Arrange the lines as a Markdown table with the columns Number and Line, and leave out any blank lines. Begin at the line that has "Click the 2.50 Homemade Soups price" and stop after the line that has "pos(331,556)".

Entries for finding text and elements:
──────
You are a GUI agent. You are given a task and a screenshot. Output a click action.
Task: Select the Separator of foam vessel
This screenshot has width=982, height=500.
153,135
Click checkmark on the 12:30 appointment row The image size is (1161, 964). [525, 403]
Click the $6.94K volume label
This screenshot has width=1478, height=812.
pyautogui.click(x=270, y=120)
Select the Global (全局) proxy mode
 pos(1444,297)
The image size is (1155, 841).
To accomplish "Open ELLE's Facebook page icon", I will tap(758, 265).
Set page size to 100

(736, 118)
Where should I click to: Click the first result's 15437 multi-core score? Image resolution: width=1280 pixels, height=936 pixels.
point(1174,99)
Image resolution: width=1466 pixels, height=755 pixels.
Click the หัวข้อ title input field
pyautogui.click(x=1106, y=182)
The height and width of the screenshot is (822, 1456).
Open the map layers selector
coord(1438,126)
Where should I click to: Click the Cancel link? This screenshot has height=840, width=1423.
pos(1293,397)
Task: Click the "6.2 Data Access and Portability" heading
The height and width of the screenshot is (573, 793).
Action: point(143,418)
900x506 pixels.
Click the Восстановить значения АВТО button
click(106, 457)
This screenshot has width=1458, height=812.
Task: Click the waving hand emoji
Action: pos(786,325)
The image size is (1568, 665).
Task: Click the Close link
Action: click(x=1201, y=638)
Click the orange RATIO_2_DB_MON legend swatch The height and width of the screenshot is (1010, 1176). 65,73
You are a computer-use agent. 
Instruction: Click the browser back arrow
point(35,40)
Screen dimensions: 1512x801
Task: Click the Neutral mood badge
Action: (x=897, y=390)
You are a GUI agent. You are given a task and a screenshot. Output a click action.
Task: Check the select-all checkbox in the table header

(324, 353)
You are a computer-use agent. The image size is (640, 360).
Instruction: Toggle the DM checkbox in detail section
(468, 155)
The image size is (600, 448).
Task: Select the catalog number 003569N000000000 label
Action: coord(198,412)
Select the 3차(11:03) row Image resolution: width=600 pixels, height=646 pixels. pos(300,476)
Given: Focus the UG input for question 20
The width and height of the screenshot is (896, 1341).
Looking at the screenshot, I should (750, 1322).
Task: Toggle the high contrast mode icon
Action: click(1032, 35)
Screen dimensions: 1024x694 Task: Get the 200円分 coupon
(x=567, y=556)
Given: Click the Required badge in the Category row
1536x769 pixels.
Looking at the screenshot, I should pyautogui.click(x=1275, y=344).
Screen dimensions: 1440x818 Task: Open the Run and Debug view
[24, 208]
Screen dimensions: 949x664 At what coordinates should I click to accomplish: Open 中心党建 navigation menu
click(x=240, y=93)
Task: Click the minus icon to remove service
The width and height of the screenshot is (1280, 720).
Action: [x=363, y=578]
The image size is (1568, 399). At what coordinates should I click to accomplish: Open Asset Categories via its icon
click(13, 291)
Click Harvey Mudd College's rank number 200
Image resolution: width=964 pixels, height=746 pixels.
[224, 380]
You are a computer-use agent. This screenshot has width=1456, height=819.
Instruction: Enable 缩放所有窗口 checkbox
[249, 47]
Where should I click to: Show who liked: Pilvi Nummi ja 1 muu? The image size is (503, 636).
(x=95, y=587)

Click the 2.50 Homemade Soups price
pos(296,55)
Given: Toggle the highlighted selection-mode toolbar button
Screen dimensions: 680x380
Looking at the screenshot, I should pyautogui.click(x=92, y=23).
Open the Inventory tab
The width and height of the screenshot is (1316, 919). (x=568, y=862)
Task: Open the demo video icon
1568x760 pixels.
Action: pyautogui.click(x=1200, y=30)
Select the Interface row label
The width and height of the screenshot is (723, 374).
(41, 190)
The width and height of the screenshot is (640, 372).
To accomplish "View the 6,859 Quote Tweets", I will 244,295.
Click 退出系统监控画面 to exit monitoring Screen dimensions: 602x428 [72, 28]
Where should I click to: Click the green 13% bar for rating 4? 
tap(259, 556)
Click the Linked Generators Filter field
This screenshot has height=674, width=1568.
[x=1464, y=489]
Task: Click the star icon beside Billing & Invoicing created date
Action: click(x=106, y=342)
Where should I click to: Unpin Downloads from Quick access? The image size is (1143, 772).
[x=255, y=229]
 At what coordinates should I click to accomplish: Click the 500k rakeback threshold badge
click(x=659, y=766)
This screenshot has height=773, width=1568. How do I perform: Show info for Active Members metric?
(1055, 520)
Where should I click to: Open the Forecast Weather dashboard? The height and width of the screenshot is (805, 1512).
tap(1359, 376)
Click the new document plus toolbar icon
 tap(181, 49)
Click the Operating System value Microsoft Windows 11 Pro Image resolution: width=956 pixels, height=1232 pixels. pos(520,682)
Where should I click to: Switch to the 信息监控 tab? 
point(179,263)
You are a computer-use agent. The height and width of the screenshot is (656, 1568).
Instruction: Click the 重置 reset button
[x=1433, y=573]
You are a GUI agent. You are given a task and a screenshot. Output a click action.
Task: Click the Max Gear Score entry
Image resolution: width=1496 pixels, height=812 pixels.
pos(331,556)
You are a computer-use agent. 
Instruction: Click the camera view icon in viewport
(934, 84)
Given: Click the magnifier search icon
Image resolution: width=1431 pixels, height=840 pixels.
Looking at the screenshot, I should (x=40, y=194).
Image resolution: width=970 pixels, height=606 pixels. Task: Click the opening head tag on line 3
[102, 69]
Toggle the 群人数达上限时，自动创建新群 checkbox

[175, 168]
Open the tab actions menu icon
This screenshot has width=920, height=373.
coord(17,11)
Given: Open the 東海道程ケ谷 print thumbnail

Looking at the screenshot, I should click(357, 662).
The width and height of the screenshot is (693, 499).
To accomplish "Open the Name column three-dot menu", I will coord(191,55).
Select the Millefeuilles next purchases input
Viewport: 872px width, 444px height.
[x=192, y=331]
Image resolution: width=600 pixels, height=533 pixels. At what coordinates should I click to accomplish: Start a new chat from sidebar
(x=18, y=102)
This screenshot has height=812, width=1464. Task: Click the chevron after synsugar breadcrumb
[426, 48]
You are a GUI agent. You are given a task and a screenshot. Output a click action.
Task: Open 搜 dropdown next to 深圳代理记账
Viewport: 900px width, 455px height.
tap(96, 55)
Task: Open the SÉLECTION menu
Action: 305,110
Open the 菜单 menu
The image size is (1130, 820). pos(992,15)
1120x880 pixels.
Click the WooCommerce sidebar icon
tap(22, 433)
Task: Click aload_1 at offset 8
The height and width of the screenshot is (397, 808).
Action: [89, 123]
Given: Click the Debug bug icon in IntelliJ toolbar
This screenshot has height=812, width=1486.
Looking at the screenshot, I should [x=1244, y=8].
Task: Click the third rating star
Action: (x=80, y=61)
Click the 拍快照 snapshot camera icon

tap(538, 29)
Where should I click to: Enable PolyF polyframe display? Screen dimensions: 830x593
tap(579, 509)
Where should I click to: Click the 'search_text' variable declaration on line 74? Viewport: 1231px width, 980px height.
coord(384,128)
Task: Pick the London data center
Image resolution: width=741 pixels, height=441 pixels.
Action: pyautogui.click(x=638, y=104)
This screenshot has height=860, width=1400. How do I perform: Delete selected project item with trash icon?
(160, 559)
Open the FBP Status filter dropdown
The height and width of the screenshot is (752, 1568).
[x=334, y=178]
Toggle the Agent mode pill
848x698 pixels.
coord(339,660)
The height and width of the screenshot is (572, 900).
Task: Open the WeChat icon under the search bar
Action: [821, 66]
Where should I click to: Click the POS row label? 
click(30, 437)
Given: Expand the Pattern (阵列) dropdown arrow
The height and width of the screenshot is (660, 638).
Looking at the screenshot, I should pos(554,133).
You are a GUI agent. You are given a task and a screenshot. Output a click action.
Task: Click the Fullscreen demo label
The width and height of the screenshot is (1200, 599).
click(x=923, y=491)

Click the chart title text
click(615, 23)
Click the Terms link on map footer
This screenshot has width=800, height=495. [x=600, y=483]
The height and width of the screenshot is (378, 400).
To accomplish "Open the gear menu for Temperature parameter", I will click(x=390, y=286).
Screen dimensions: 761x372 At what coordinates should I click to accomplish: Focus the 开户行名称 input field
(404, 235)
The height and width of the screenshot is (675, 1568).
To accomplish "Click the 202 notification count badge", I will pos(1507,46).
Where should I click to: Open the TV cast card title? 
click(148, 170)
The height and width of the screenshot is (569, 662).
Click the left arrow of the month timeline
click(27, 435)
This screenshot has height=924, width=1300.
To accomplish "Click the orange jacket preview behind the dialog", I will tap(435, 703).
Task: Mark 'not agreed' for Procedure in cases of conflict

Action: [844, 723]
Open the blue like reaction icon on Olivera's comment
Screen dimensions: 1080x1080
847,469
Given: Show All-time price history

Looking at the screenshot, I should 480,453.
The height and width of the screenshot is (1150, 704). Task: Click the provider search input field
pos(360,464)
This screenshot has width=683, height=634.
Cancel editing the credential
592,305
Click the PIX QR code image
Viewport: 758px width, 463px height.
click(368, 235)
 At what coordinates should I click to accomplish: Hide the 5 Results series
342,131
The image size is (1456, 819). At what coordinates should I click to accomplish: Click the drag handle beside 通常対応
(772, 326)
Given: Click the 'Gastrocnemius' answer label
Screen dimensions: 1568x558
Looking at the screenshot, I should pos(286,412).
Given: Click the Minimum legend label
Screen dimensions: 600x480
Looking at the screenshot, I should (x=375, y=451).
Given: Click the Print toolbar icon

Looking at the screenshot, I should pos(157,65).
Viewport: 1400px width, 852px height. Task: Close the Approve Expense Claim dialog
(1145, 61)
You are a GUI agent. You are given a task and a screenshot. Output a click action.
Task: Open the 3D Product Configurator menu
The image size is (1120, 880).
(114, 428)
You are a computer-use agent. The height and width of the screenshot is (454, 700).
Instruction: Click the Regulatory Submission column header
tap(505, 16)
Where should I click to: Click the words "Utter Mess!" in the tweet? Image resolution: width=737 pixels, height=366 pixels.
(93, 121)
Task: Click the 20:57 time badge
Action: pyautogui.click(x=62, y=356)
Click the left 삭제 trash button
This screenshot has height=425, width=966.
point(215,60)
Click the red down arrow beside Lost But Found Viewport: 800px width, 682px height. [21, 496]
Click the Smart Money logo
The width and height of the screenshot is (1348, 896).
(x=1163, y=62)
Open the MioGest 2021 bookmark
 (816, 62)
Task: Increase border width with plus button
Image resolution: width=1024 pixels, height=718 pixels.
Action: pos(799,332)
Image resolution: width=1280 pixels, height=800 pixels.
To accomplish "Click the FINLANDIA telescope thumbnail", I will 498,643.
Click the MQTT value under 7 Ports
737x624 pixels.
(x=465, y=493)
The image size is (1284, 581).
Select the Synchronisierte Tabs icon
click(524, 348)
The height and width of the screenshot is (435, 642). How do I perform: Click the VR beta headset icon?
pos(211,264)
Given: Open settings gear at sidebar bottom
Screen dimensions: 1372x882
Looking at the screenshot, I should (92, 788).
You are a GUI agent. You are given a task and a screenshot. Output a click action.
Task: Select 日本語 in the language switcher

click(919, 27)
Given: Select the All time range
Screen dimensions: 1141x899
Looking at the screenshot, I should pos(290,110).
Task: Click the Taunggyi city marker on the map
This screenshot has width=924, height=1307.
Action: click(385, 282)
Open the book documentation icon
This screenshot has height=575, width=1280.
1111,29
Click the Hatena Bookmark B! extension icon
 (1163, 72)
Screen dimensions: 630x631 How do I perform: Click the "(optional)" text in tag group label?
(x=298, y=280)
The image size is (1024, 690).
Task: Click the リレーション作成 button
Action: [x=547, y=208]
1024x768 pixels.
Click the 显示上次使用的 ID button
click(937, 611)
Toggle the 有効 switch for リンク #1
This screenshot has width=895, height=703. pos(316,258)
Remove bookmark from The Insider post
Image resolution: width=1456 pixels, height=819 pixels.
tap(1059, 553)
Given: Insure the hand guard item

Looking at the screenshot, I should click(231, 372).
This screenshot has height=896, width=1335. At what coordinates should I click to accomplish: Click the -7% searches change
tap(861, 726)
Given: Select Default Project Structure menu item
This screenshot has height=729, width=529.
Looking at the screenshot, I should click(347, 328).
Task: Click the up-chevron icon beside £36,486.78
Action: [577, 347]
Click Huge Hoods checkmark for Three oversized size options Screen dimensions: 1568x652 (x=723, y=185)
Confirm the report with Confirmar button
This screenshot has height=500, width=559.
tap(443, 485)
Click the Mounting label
──────
* [Finished answer]:
| Number | Line |
|---|---|
| 1 | Click the 2.50 Homemade Soups price |
| 2 | pos(296,55) |
| 3 | Given: Toggle the highlighted selection-mode toolbar button |
| 4 | Screen dimensions: 680x380 |
| 5 | Looking at the screenshot, I should pyautogui.click(x=92, y=23). |
| 6 | Open the Inventory tab |
| 7 | The width and height of the screenshot is (1316, 919). (x=568, y=862) |
| 8 | Task: Open the demo video icon |
| 9 | 1568x760 pixels. |
| 10 | Action: pyautogui.click(x=1200, y=30) |
| 11 | Select the Interface row label |
| 12 | The width and height of the screenshot is (723, 374). |
| 13 | (41, 190) |
| 14 | The width and height of the screenshot is (640, 372). |
| 15 | To accomplish "View the 6,859 Quote Tweets", I will 244,295. |
| 16 | Click 退出系统监控画面 to exit monitoring Screen dimensions: 602x428 [72, 28] |
| 17 | Where should I click to: Click the green 13% bar for rating 4?  |
| 18 | tap(259, 556) |
| 19 | Click the Linked Generators Filter field |
| 20 | This screenshot has height=674, width=1568. |
| 21 | [x=1464, y=489] |
| 22 | Task: Click the star icon beside Billing & Invoicing created date |
| 23 | Action: click(x=106, y=342) |
| 24 | Where should I click to: Unpin Downloads from Quick access? The image size is (1143, 772). |
| 25 | [x=255, y=229] |
| 26 |  At what coordinates should I click to accomplish: Click the 500k rakeback threshold badge |
| 27 | click(x=659, y=766) |
| 28 | This screenshot has height=773, width=1568. How do I perform: Show info for Active Members metric? |
| 29 | (1055, 520) |
| 30 | Where should I click to: Open the Forecast Weather dashboard? The height and width of the screenshot is (805, 1512). |
| 31 | tap(1359, 376) |
| 32 | Click the new document plus toolbar icon |
| 33 |  tap(181, 49) |
| 34 | Click the Operating System value Microsoft Windows 11 Pro Image resolution: width=956 pixels, height=1232 pixels. pos(520,682) |
| 35 | Where should I click to: Switch to the 信息监控 tab?  |
| 36 | point(179,263) |
| 37 | You are a computer-use agent. The height and width of the screenshot is (656, 1568). |
| 38 | Instruction: Click the 重置 reset button |
| 39 | [x=1433, y=573] |
| 40 | You are a GUI agent. You are given a task and a screenshot. Output a click action. |
| 41 | Task: Click the Max Gear Score entry |
| 42 | Image resolution: width=1496 pixels, height=812 pixels. |
| 43 | pos(331,556) |